Theoretical investigation of metalated and unmetalated pyrphyrins immobilized on Ag(111) surface

Investigations of interactions between macrocyclic molecules and metal surfaces are crucial for emerging technologies, such as chemical and biological sensors, molecular electronics, read/write/erase memory, and magnetism. Thus, understanding the organic molecule and metal interface gains considerable importance. In this respect, we investigate a relatively unexplored porphyrin-related macrocycle, named as Pyrphyrin (Pyr), on Ag(111) surface by means of density functional theory. Our results show that main contribution to the adsorption energy is the dispersive contribution arising due to the interactions between the molecules and the surface. Optimal coordination of two cyano Ns and Co atoms (for CoPyr) to the surface Ag atoms determine preferred adsorption sites. Cyano ends of the Pyr molecule act as anchoring groups and enhances the stability of the complex by bending towards the Ag(111) surface.
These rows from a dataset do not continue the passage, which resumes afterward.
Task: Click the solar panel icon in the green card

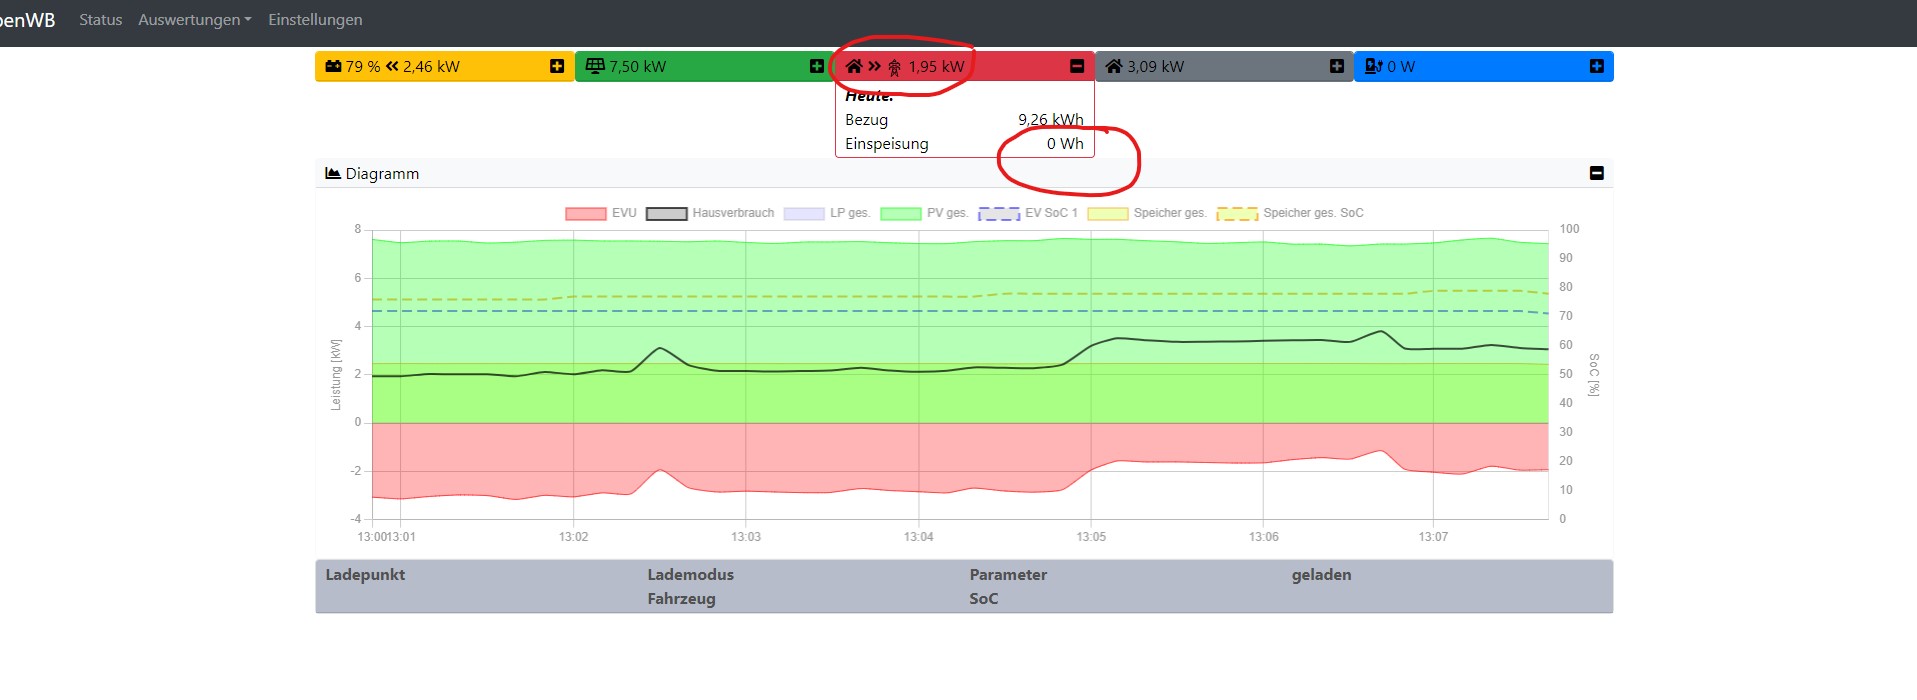Action: [x=595, y=66]
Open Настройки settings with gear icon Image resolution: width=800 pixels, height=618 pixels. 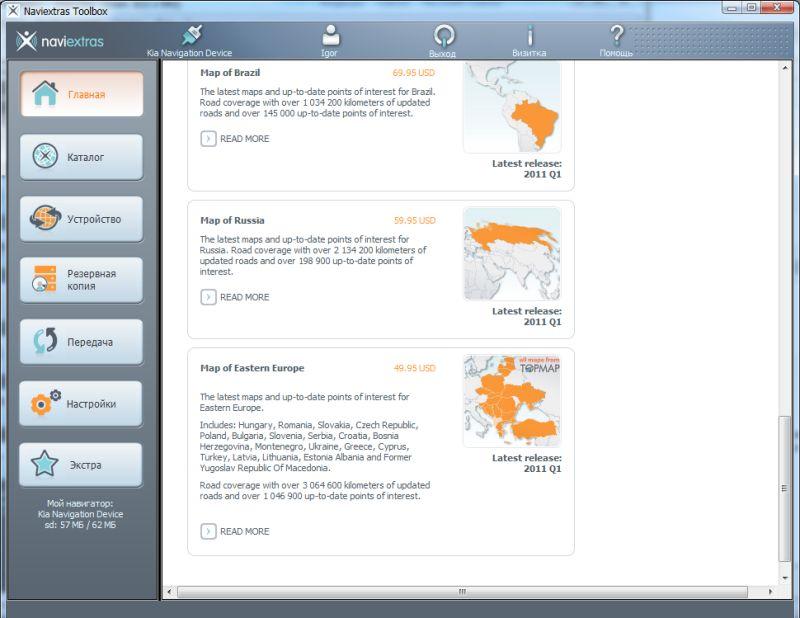tap(81, 404)
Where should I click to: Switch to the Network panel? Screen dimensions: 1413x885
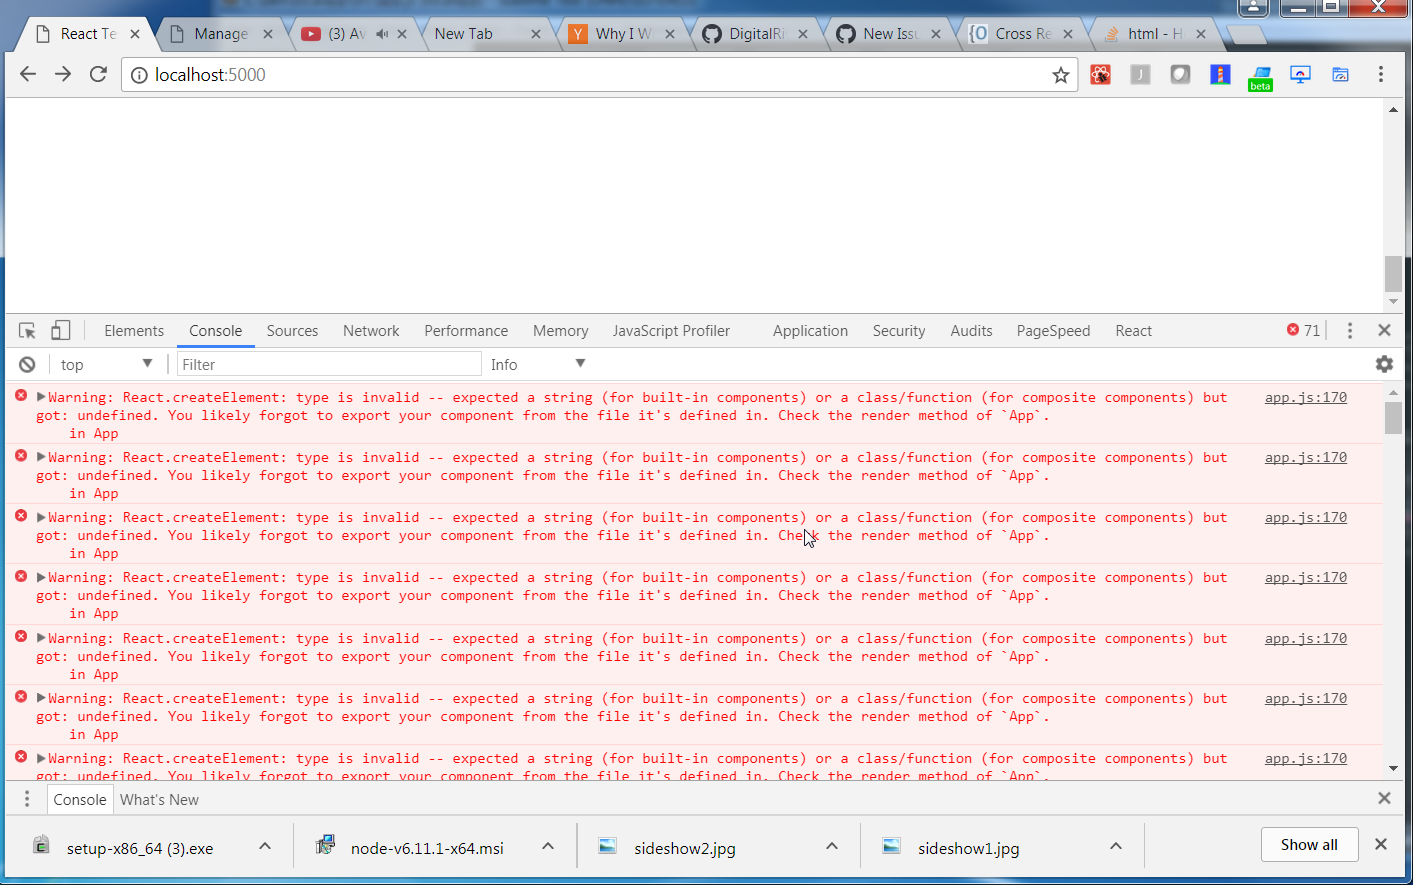click(x=371, y=330)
Cobalt incorporation into the Pyr core, on the other hand, further increases the adsorption strength by contribution of the attractive interactions between Co and Ag atoms. Selected molecular orbital representations of the complexes reveal the extension of orbitals located on Co and/or on two cyano N towards surface Ag atoms, thus, hybridization between molecular and surface states upon adsorption are confirmed.